_Work instruction_
The reply should give back every entry exactly as written.

_Material to process_

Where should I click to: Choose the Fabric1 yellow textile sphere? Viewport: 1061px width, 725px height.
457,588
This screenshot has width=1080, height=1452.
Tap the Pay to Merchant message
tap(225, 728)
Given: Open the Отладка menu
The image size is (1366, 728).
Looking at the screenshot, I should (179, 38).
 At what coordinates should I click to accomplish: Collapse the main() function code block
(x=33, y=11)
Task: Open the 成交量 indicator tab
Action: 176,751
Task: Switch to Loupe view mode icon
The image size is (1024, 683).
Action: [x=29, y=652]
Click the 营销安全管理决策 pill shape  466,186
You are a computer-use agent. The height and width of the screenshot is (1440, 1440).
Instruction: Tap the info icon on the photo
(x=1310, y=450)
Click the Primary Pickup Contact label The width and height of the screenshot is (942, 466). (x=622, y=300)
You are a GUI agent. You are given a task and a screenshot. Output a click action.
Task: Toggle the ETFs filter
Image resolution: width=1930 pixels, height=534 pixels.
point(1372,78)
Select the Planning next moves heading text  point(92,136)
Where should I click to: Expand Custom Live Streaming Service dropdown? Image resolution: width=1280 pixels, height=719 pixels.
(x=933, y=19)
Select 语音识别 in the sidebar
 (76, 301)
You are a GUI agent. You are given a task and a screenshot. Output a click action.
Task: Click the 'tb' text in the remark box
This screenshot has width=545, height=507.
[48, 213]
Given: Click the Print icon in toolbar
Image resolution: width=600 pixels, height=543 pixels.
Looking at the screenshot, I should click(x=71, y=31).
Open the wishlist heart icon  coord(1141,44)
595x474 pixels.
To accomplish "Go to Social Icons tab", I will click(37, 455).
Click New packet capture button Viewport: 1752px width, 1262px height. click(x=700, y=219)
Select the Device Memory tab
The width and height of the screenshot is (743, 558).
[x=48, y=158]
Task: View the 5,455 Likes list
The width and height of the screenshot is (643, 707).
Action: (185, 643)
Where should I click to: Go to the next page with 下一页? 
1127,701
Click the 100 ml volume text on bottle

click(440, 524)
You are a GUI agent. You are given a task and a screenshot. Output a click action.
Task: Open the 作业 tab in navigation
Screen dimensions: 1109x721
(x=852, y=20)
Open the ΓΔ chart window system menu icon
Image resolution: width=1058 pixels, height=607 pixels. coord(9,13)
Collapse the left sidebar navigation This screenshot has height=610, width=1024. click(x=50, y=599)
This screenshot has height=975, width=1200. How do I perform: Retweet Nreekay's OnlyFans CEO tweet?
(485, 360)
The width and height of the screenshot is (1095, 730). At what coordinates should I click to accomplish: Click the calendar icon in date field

_Exercise answer_
Where should I click to: Choose the Fabric1 yellow textile sphere? Viewport: 1061px width, 725px height.
457,588
This screenshot has width=1080, height=1452.
Tap the Pay to Merchant message
tap(225, 728)
Given: Open the Отладка menu
The image size is (1366, 728).
Looking at the screenshot, I should (179, 38).
 At what coordinates should I click to accomplish: Collapse the main() function code block
(x=33, y=11)
Task: Open the 成交量 indicator tab
Action: 176,751
Task: Switch to Loupe view mode icon
The image size is (1024, 683).
Action: [x=29, y=652]
Click the 营销安全管理决策 pill shape  466,186
You are a computer-use agent. The height and width of the screenshot is (1440, 1440).
Instruction: Tap the info icon on the photo
(x=1310, y=450)
Click the Primary Pickup Contact label The width and height of the screenshot is (942, 466). (x=622, y=300)
You are a GUI agent. You are given a task and a screenshot. Output a click action.
Task: Toggle the ETFs filter
Image resolution: width=1930 pixels, height=534 pixels.
point(1372,78)
Select the Planning next moves heading text  point(92,136)
Where should I click to: Expand Custom Live Streaming Service dropdown? Image resolution: width=1280 pixels, height=719 pixels.
(x=933, y=19)
Select 语音识别 in the sidebar
 (76, 301)
You are a GUI agent. You are given a task and a screenshot. Output a click action.
Task: Click the 'tb' text in the remark box
This screenshot has width=545, height=507.
[48, 213]
Given: Click the Print icon in toolbar
Image resolution: width=600 pixels, height=543 pixels.
Looking at the screenshot, I should click(x=71, y=31).
Open the wishlist heart icon  coord(1141,44)
595x474 pixels.
To accomplish "Go to Social Icons tab", I will click(37, 455).
Click New packet capture button Viewport: 1752px width, 1262px height. click(x=700, y=219)
Select the Device Memory tab
The width and height of the screenshot is (743, 558).
[x=48, y=158]
Task: View the 5,455 Likes list
The width and height of the screenshot is (643, 707).
Action: (185, 643)
Where should I click to: Go to the next page with 下一页? 
1127,701
Click the 100 ml volume text on bottle

click(440, 524)
You are a GUI agent. You are given a task and a screenshot. Output a click action.
Task: Open the 作业 tab in navigation
Screen dimensions: 1109x721
(x=852, y=20)
Open the ΓΔ chart window system menu icon
Image resolution: width=1058 pixels, height=607 pixels. coord(9,13)
Collapse the left sidebar navigation This screenshot has height=610, width=1024. click(x=50, y=599)
This screenshot has height=975, width=1200. How do I perform: Retweet Nreekay's OnlyFans CEO tweet?
(485, 360)
The width and height of the screenshot is (1095, 730). At what coordinates should I click to accomplish: Click the calendar icon in date field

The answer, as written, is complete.